**EXERCISE DESCRIPTION**:
Below are some records. Write out the line that contains "You are a GUI" and all lines after it, exactly, but not the pictures.

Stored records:
.....

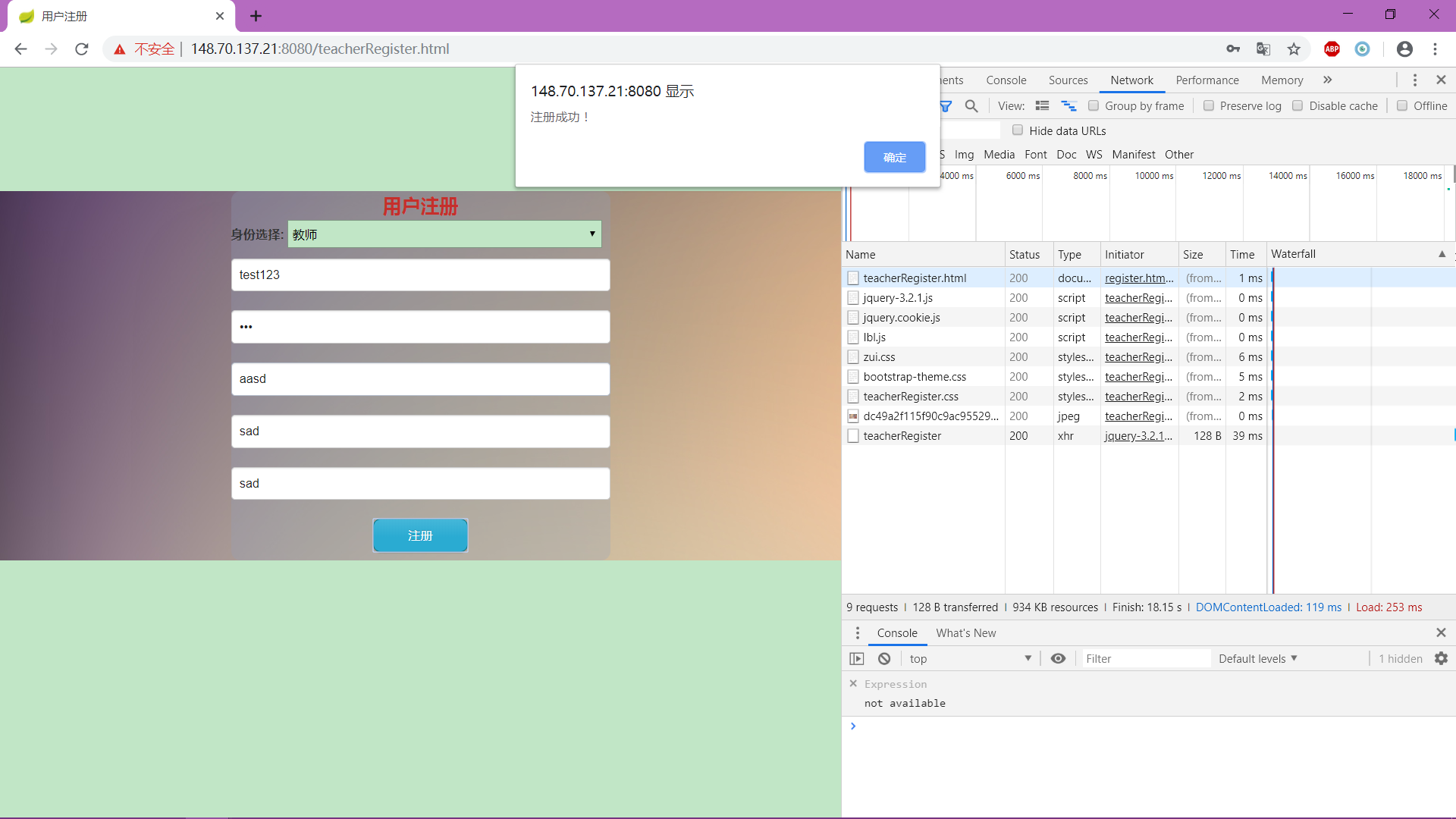
Task: Click the live expression eye icon
Action: tap(1058, 658)
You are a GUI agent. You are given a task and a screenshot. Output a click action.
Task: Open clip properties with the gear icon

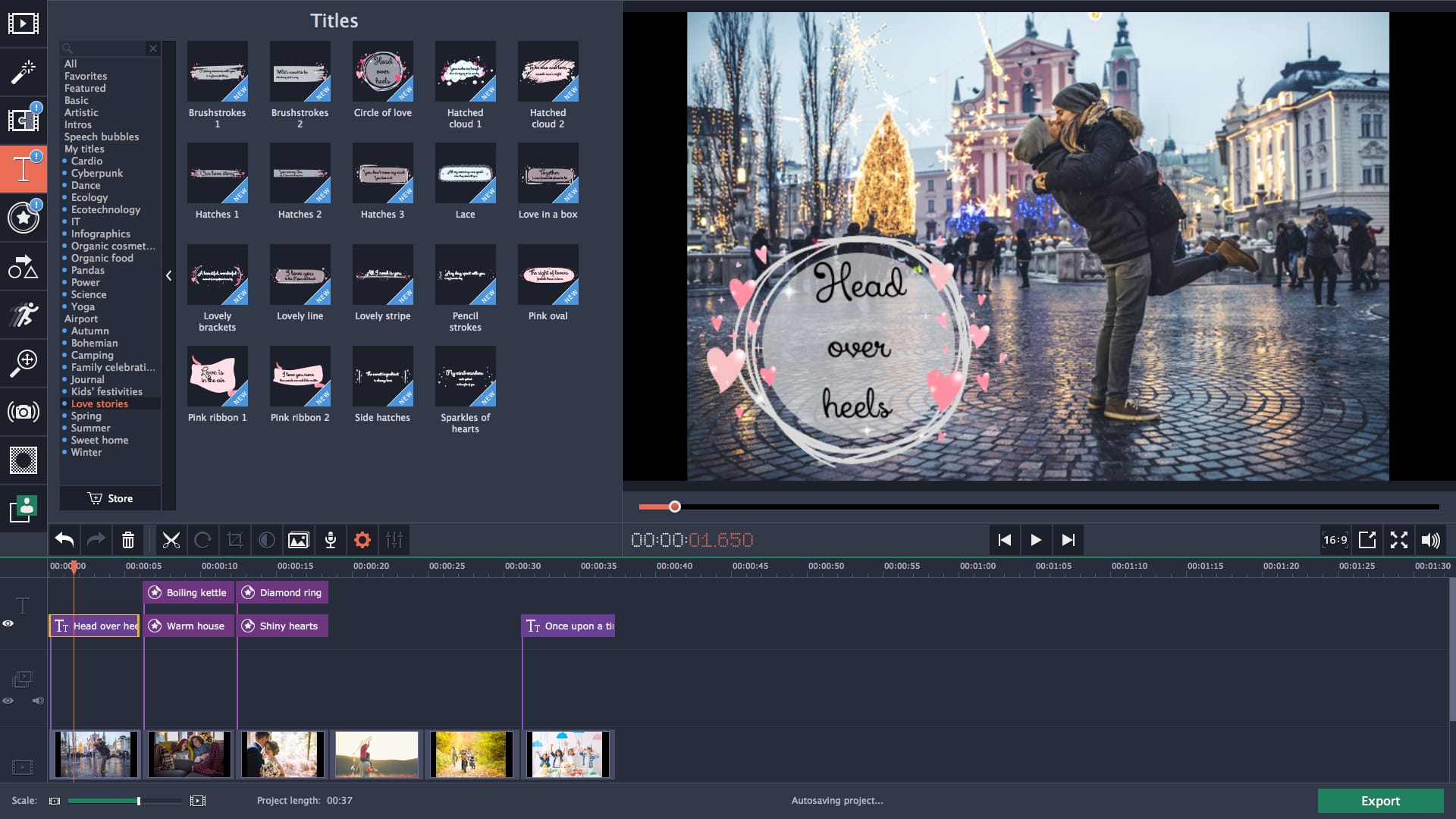click(x=362, y=540)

.....

**RESPONSE**:
You are a GUI agent. You are given a task and a screenshot. Output a click action.
Task: Open clip properties with the gear icon

click(x=362, y=540)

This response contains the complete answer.